• What you need to do: Convert every line of the entries below into a Markdown table with the columns Row and Line, numbering the rows in order and omitting blank lines.

• Data shown:
Start
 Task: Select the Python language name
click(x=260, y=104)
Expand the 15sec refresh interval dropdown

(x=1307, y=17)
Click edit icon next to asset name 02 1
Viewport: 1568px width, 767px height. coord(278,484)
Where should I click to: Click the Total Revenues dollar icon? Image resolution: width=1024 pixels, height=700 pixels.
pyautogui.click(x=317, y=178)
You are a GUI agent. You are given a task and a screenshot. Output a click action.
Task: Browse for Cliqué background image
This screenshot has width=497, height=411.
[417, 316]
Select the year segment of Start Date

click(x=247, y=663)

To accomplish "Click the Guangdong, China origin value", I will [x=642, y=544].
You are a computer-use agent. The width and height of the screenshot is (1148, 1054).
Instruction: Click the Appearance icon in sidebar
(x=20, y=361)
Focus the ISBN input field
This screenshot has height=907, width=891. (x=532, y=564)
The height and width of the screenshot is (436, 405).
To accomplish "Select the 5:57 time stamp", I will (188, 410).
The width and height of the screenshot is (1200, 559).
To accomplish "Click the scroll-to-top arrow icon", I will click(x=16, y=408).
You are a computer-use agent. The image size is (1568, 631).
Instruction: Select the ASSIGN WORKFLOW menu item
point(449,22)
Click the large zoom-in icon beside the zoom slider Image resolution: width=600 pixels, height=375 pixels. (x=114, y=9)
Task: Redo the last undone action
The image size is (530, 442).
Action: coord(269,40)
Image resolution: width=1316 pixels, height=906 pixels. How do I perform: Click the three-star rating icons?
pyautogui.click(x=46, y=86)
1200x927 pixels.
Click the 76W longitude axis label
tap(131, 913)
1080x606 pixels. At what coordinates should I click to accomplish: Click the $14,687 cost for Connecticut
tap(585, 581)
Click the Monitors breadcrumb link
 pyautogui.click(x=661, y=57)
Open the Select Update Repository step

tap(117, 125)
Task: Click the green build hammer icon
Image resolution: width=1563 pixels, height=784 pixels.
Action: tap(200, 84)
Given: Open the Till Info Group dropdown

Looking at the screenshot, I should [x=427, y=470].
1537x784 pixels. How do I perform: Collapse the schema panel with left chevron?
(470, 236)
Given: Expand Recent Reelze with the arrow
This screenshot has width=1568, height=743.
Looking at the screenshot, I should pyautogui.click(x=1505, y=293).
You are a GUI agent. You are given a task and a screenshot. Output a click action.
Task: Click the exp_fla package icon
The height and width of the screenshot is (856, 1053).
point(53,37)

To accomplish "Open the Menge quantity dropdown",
End
• Answer to the task:
| Row | Line |
|---|---|
| 1 |  Task: Select the Python language name |
| 2 | click(x=260, y=104) |
| 3 | Expand the 15sec refresh interval dropdown |
| 4 | (x=1307, y=17) |
| 5 | Click edit icon next to asset name 02 1 |
| 6 | Viewport: 1568px width, 767px height. coord(278,484) |
| 7 | Where should I click to: Click the Total Revenues dollar icon? Image resolution: width=1024 pixels, height=700 pixels. |
| 8 | pyautogui.click(x=317, y=178) |
| 9 | You are a GUI agent. You are given a task and a screenshot. Output a click action. |
| 10 | Task: Browse for Cliqué background image |
| 11 | This screenshot has width=497, height=411. |
| 12 | [417, 316] |
| 13 | Select the year segment of Start Date |
| 14 | click(x=247, y=663) |
| 15 | To accomplish "Click the Guangdong, China origin value", I will [x=642, y=544]. |
| 16 | You are a computer-use agent. The width and height of the screenshot is (1148, 1054). |
| 17 | Instruction: Click the Appearance icon in sidebar |
| 18 | (x=20, y=361) |
| 19 | Focus the ISBN input field |
| 20 | This screenshot has height=907, width=891. (x=532, y=564) |
| 21 | The height and width of the screenshot is (436, 405). |
| 22 | To accomplish "Select the 5:57 time stamp", I will (188, 410). |
| 23 | The width and height of the screenshot is (1200, 559). |
| 24 | To accomplish "Click the scroll-to-top arrow icon", I will click(x=16, y=408). |
| 25 | You are a computer-use agent. The image size is (1568, 631). |
| 26 | Instruction: Select the ASSIGN WORKFLOW menu item |
| 27 | point(449,22) |
| 28 | Click the large zoom-in icon beside the zoom slider Image resolution: width=600 pixels, height=375 pixels. (x=114, y=9) |
| 29 | Task: Redo the last undone action |
| 30 | The image size is (530, 442). |
| 31 | Action: coord(269,40) |
| 32 | Image resolution: width=1316 pixels, height=906 pixels. How do I perform: Click the three-star rating icons? |
| 33 | pyautogui.click(x=46, y=86) |
| 34 | 1200x927 pixels. |
| 35 | Click the 76W longitude axis label |
| 36 | tap(131, 913) |
| 37 | 1080x606 pixels. At what coordinates should I click to accomplish: Click the $14,687 cost for Connecticut |
| 38 | tap(585, 581) |
| 39 | Click the Monitors breadcrumb link |
| 40 |  pyautogui.click(x=661, y=57) |
| 41 | Open the Select Update Repository step |
| 42 | tap(117, 125) |
| 43 | Task: Click the green build hammer icon |
| 44 | Image resolution: width=1563 pixels, height=784 pixels. |
| 45 | Action: tap(200, 84) |
| 46 | Given: Open the Till Info Group dropdown |
| 47 | Looking at the screenshot, I should [x=427, y=470]. |
| 48 | 1537x784 pixels. How do I perform: Collapse the schema panel with left chevron? |
| 49 | (470, 236) |
| 50 | Given: Expand Recent Reelze with the arrow |
| 51 | This screenshot has width=1568, height=743. |
| 52 | Looking at the screenshot, I should pyautogui.click(x=1505, y=293). |
| 53 | You are a GUI agent. You are given a task and a screenshot. Output a click action. |
| 54 | Task: Click the exp_fla package icon |
| 55 | The height and width of the screenshot is (856, 1053). |
| 56 | point(53,37) |
| 57 | To accomplish "Open the Menge quantity dropdown", |